Jesus, though, did persevere in them and when he utters those famous words:”It is finished!”, it’s a statement of triumph, not just of his own faith, but of love, truth, and God. He’s taken God as his word, risked everything on faith, and, despite the pain it’s brought, is dying with no regrets. The struggle for faith, for him, is finished. He’s crossed its finish line, successfully.
But there’s second level of meaning to his words. “It is finished” also means that the reign of sin and death is finished. An order of things (wherein we live our lives believing that, eventually, everyday joys give way to darkness and the underworld; that paranoia and sin unmask trust and goodness as naive; that the reality of the physical world and this life is all there is; that compromise and infidelity trump everything else, and that death is more real than hope) is also finished.
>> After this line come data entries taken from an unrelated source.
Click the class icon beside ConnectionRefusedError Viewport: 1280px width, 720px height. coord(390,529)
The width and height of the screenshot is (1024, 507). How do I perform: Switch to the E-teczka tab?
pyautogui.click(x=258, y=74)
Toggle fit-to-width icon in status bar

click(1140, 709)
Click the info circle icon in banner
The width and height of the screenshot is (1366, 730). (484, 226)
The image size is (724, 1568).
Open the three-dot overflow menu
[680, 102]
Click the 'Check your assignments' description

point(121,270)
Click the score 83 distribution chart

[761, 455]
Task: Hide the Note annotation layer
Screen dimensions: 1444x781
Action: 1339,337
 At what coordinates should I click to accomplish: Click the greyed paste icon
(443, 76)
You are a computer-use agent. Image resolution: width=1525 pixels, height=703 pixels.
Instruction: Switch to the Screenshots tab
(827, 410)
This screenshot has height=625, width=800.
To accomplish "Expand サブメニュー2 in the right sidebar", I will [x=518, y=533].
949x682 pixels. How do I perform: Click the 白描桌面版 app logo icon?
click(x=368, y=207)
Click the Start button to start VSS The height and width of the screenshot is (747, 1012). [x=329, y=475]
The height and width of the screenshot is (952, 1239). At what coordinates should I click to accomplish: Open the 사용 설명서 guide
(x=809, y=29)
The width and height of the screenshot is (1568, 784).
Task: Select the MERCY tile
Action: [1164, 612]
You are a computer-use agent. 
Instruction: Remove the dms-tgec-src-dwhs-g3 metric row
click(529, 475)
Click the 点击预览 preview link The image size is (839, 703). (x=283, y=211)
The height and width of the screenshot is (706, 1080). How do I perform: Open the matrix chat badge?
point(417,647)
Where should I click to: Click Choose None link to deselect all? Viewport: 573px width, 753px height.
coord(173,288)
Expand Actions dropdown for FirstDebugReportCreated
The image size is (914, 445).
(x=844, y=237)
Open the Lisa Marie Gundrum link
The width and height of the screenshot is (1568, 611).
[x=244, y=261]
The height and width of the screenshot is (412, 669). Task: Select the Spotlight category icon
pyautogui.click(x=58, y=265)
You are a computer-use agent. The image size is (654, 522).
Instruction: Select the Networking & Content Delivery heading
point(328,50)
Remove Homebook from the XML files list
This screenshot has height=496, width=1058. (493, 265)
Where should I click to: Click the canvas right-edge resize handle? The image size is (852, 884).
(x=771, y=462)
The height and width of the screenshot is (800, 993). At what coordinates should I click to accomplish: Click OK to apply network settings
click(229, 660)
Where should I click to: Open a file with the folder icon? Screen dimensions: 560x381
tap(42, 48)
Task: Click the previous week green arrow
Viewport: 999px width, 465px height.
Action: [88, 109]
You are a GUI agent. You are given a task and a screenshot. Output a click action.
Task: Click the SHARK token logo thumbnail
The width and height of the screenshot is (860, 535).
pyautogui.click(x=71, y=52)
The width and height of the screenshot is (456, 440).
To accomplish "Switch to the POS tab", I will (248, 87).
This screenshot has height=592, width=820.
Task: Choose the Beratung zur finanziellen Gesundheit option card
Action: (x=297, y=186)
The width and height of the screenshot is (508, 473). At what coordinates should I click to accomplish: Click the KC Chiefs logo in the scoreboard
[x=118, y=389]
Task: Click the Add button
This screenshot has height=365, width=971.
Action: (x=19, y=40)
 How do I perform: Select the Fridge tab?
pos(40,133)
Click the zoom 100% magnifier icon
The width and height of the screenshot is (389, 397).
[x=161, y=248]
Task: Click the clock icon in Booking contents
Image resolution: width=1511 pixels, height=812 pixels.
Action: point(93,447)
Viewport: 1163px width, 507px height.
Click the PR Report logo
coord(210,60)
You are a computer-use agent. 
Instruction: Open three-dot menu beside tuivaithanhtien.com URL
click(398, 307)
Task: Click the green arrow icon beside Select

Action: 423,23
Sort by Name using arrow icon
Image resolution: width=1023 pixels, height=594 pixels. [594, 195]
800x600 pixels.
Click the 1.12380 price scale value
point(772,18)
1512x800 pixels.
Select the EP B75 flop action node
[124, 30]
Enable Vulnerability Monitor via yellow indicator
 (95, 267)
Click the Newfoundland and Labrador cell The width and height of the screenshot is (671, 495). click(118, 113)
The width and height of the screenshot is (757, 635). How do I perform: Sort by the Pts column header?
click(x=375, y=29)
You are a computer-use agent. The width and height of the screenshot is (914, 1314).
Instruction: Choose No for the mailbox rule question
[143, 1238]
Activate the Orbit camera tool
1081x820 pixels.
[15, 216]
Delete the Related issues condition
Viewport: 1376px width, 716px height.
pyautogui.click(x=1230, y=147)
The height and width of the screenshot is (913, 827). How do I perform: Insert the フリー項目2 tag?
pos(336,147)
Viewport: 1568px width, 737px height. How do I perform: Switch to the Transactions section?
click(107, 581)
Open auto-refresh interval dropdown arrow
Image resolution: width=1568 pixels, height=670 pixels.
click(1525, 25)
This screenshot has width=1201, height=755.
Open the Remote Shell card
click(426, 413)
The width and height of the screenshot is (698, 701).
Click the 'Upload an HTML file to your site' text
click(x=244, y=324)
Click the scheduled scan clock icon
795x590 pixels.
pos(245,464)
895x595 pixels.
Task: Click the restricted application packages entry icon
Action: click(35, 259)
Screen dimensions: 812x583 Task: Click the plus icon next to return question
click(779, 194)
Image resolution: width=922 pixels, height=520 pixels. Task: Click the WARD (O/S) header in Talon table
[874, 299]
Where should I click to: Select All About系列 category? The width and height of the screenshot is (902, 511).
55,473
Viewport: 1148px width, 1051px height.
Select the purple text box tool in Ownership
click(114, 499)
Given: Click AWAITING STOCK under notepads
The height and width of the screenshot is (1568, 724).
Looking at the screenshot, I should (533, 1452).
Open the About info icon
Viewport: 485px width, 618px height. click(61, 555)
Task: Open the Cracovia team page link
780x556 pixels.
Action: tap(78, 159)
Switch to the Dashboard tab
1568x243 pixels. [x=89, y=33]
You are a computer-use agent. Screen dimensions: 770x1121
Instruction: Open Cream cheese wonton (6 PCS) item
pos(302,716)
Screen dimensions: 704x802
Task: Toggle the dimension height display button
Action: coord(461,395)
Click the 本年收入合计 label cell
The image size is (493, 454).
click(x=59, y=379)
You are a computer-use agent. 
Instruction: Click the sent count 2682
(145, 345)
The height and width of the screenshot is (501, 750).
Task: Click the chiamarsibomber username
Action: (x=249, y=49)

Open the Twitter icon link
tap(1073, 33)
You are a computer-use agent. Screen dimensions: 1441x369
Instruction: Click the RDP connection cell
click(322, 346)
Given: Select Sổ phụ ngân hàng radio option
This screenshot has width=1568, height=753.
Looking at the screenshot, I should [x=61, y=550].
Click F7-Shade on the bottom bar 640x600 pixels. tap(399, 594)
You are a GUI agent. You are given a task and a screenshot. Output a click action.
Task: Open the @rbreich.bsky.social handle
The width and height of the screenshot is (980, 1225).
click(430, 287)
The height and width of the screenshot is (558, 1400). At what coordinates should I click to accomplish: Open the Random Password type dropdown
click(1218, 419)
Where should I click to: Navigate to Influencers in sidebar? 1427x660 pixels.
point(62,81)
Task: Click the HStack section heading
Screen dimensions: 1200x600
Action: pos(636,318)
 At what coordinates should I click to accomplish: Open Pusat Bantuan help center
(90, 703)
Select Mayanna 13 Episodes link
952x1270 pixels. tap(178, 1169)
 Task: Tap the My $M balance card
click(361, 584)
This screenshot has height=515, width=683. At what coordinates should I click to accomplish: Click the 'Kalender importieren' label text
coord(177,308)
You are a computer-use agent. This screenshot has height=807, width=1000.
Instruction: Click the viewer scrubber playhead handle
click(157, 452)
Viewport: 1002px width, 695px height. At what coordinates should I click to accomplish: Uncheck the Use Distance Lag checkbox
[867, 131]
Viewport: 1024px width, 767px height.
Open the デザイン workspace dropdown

It is exposed as unreal, as a lie, by love, fidelity, gentleness, trust, childlikeness, vulnerability, and the paradoxical power of a God who, in the deeper recesses of things, works more by underwhelming than by overpowering. “
It is finished!” Jesus uttered those words when he realized that, despite all the pain and sin in the world, the center does hold, love can be trusted, God is real, and, because of that, in the end, “every manner of being will indeed be well.” The forces of sin and death are finished because we can, in full maturity and utter realism, believe in the sun even when it isn’t shining, in love even when we don’t feel it, and in God, even when God is silent. Faith and God deliver on their promise.
Mohandas Gandhi, in a remarkable passage, once wrote: “When I despair, I remember that all through history, the way of truth and love has always won. There have been murderers and tyrants, and for a time they can seem invincible. But in the end they always fall. Think of it, always.” Many things were finished on the cross, including rule of tyranny and murder.